• _WORK ORDER_:
Repeat exactly the lines that run from the start of the records below to the line with "The width and height of the screenshot is (1679, 626).", including both of those lines but not the pictures.

-------- DATA PROVIDED --------

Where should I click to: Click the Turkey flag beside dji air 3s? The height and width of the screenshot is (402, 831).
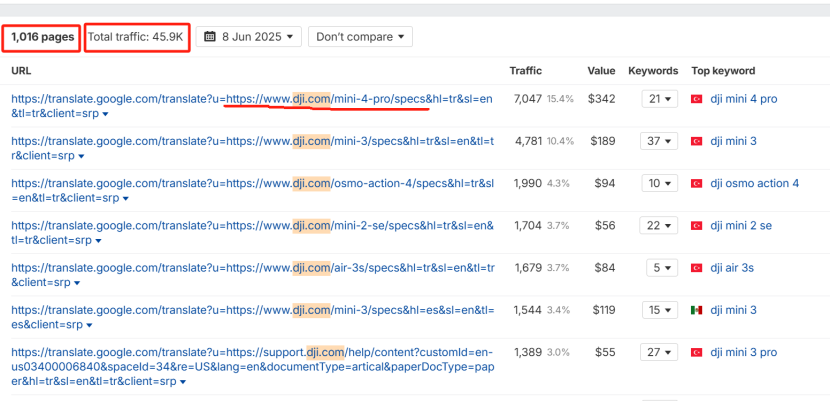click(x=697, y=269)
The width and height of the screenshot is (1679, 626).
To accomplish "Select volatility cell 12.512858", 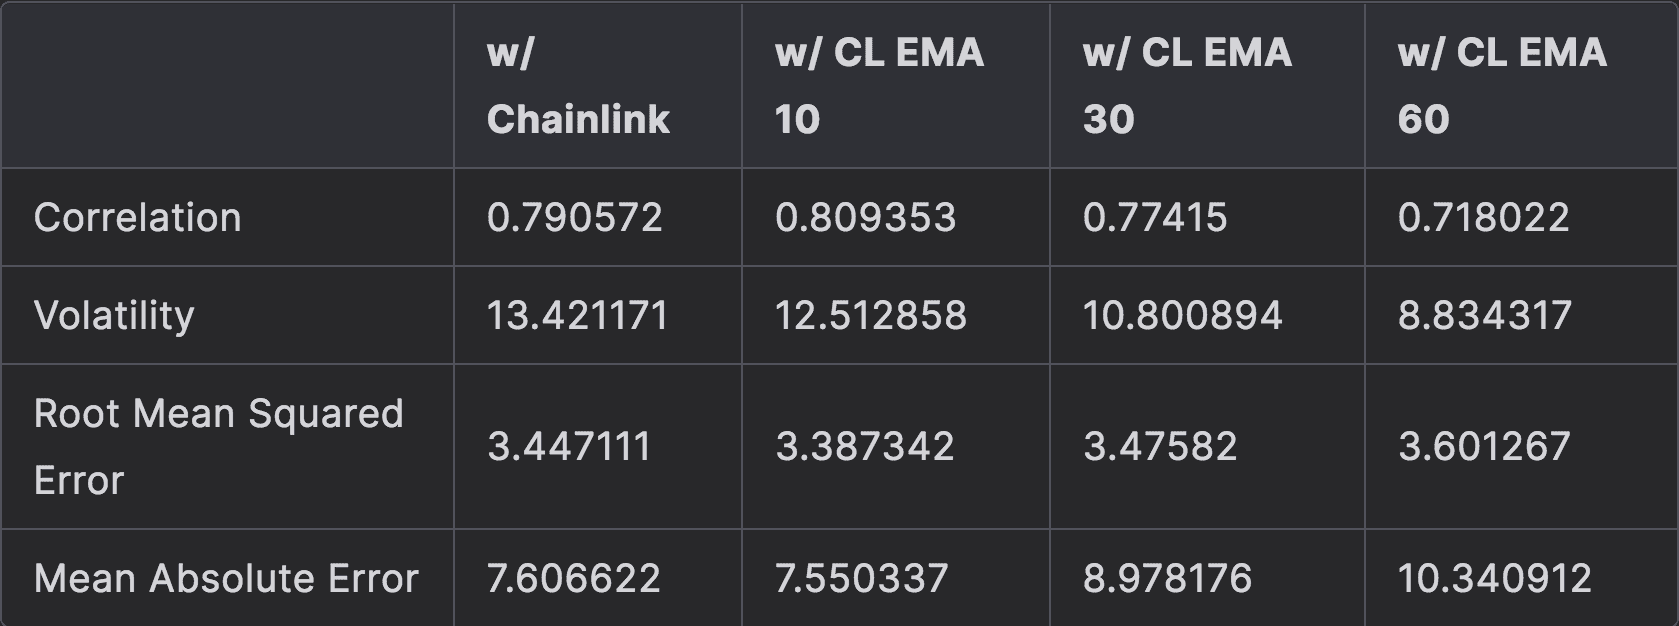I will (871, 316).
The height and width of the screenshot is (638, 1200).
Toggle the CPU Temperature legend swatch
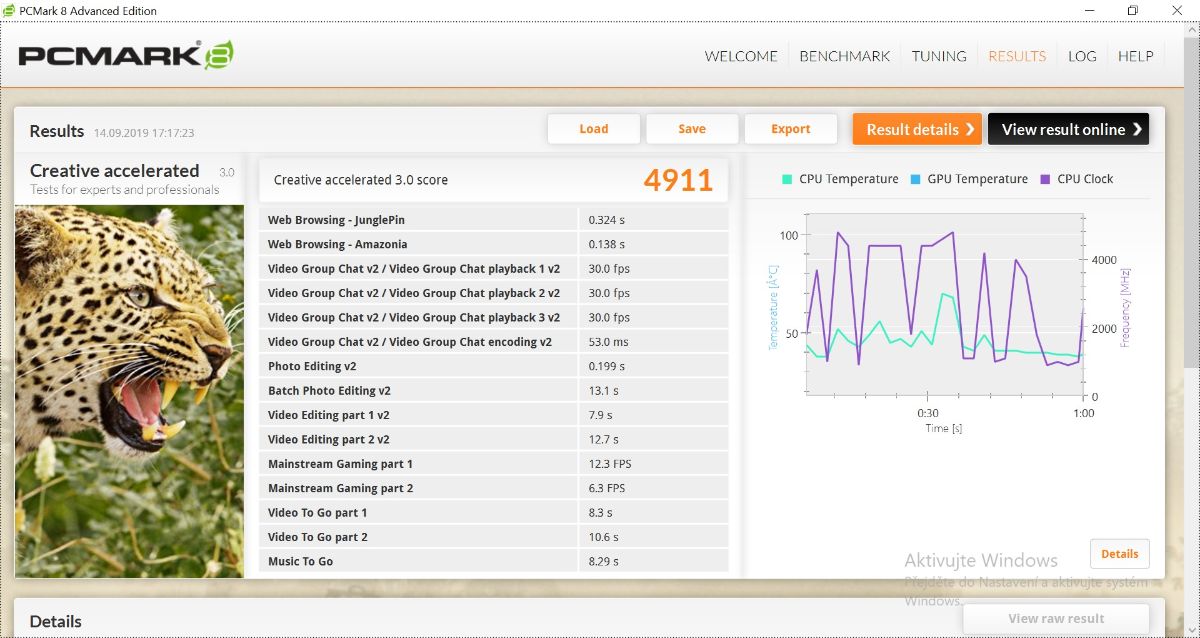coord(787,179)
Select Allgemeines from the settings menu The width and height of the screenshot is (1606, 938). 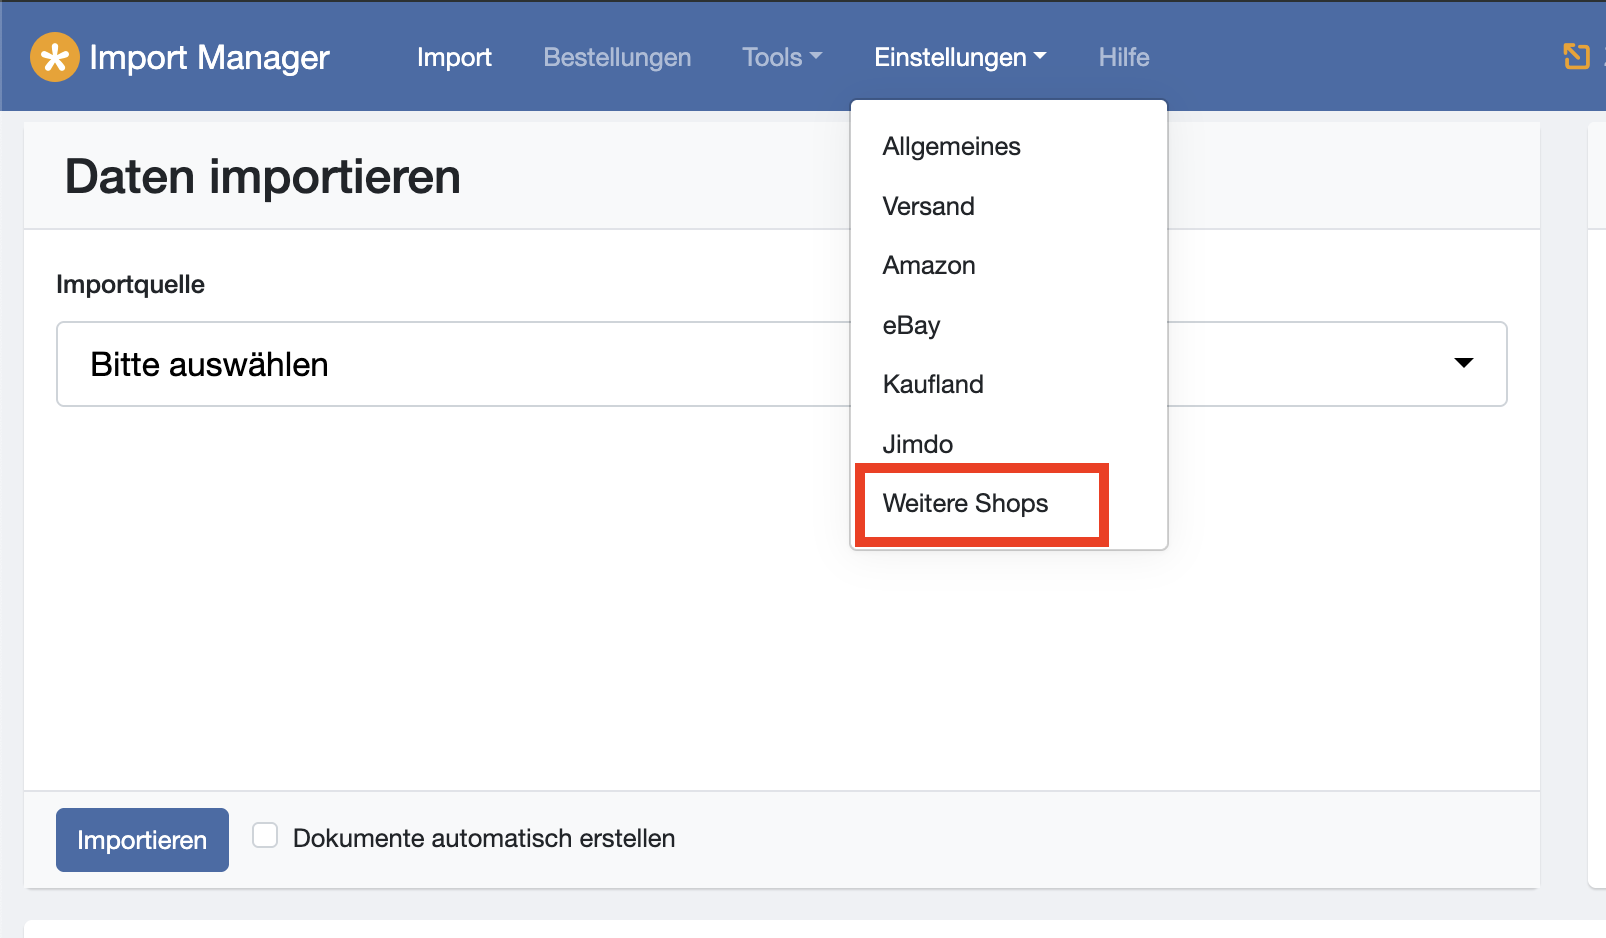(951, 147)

--------

• _WRITTEN SOLUTION_:
Where should I click to: Click the Turkey flag beside dji air 3s? The height and width of the screenshot is (402, 831).
click(x=697, y=269)
The width and height of the screenshot is (1679, 626).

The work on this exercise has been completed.